Top-P (Nucleus Sampling)

Top-P sampling—also called nucleus sampling—is a decoding strategy used in language models to generate more coherent and diverse text. It selects the next token from the smallest possible set of candidates whose cumulative probability exceeds a threshold p.

Purpose

Top-P limits randomness while maintaining flexibility.
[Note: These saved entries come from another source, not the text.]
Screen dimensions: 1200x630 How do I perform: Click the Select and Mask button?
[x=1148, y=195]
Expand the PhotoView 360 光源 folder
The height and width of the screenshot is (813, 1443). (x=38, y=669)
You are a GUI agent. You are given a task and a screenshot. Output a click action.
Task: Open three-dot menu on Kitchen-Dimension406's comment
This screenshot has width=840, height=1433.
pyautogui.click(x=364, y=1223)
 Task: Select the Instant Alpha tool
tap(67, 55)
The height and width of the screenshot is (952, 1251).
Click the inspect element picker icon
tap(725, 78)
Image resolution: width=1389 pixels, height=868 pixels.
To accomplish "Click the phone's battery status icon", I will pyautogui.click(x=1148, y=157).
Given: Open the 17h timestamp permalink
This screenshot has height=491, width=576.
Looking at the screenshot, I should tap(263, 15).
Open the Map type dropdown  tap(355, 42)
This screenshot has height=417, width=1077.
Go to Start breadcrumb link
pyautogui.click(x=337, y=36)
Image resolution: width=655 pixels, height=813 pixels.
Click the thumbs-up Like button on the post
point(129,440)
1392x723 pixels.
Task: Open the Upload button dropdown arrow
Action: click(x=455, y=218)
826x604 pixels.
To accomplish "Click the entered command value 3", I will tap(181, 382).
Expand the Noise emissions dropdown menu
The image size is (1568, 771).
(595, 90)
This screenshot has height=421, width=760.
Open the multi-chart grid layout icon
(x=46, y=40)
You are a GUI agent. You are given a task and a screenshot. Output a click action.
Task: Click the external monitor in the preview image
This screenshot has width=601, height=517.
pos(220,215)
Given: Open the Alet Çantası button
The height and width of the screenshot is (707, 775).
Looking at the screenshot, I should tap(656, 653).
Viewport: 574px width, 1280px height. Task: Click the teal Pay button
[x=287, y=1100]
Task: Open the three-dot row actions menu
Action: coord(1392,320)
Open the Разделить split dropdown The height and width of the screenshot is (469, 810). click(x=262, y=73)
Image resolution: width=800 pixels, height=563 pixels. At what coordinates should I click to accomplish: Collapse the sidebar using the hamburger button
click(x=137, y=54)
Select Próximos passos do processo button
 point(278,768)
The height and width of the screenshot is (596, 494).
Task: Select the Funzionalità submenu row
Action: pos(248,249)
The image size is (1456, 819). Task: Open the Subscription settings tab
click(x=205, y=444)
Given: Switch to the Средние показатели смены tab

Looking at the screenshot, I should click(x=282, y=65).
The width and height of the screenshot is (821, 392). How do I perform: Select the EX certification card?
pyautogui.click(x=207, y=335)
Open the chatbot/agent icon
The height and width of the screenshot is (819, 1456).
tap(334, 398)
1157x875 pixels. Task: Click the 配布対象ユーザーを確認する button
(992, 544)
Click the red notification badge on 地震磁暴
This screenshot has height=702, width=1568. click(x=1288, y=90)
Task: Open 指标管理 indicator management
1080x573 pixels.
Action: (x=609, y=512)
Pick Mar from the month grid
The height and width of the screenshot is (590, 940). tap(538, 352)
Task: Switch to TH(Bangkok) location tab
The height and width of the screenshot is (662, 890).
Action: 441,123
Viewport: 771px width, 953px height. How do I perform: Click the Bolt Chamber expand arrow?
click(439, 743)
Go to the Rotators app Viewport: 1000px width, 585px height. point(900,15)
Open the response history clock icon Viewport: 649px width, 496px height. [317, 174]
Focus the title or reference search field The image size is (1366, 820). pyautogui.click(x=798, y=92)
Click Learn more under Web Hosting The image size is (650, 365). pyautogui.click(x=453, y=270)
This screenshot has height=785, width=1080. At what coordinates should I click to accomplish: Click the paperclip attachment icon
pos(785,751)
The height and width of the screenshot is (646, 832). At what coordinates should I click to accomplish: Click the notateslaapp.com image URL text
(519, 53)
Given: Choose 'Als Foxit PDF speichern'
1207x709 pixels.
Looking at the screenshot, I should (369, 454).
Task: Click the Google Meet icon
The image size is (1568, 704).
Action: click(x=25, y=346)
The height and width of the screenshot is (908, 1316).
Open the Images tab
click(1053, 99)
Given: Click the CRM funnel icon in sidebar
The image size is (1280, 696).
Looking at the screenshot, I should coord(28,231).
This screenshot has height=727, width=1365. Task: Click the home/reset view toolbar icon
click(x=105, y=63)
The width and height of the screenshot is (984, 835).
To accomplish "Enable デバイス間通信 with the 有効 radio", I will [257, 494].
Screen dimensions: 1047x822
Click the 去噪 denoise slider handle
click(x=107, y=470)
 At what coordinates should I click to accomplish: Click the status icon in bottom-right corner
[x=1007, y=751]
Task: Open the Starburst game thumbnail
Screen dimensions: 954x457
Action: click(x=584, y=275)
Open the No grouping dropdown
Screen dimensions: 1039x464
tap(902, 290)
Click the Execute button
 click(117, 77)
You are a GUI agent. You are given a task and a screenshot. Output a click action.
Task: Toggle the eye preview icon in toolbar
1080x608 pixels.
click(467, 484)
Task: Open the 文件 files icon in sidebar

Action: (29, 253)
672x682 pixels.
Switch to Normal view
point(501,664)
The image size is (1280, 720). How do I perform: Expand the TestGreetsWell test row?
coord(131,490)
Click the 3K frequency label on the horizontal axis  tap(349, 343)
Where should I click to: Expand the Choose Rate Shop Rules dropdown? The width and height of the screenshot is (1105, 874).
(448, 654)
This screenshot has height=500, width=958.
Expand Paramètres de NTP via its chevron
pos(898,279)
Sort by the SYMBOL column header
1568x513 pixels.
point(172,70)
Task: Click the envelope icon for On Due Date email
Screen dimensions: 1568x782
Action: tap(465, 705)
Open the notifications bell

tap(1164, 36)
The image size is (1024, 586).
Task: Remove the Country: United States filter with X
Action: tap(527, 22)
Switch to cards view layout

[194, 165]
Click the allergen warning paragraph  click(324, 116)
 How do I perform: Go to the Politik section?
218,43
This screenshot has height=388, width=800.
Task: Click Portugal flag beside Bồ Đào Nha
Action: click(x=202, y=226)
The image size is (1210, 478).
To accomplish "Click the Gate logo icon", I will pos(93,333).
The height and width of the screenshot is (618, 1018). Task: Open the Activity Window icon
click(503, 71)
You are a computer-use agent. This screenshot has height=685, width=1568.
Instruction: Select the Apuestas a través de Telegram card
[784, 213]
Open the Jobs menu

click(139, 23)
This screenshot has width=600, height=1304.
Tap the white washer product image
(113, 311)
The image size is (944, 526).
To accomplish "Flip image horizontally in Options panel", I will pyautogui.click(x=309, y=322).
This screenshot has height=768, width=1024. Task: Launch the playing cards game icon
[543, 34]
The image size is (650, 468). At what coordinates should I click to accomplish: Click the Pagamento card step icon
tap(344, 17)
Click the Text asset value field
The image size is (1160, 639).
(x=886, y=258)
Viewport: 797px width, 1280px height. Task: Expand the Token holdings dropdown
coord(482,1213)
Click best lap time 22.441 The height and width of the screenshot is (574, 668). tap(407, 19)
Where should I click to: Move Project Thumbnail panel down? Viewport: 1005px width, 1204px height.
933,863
Unlike Top-K (which selects from the K most probable tokens), Top-P chooses dynamically based on probability mass, which adapts better to varying uncertainty in predictions.

How It Works

  1. Sort all possible next tokens by probability (highest to lowest).
  2. Accumulate probabilities until the sum exceeds the threshold p (e.g., 0.9).
  3. Sample the next token from this truncated set.

Parameters

  • p (probability threshold): A float between 0 and 1.
    • Lower p (e.g., 0.7): More focused, deterministic output.
    • Higher p (e.g., 0.95): More diverse, creative output.

Comparison: Top-K vs Top-P

Strategy Description Behavior
Top-K Pick from fixed top K tokens Consistent but may miss nuance
Top-P Pick from dynamic set with cumulative P More adaptive and fluent output

Use Cases

  • Creative writing
  • Conversational agents
  • Any LLM generation task where a balance of randomness and relevance is needed

Tips

  • Often combined with Temperature to fine-tune creativity vs precision.
  • Set Top-P ~0.8–0.95 for human-like fluency without excessive randomness.
  • Low values (0.1-0.5) produce focused outputs, medium (0.6-0.9) balance creativity and coherence, high (0.9-0.99) enable creative diversity.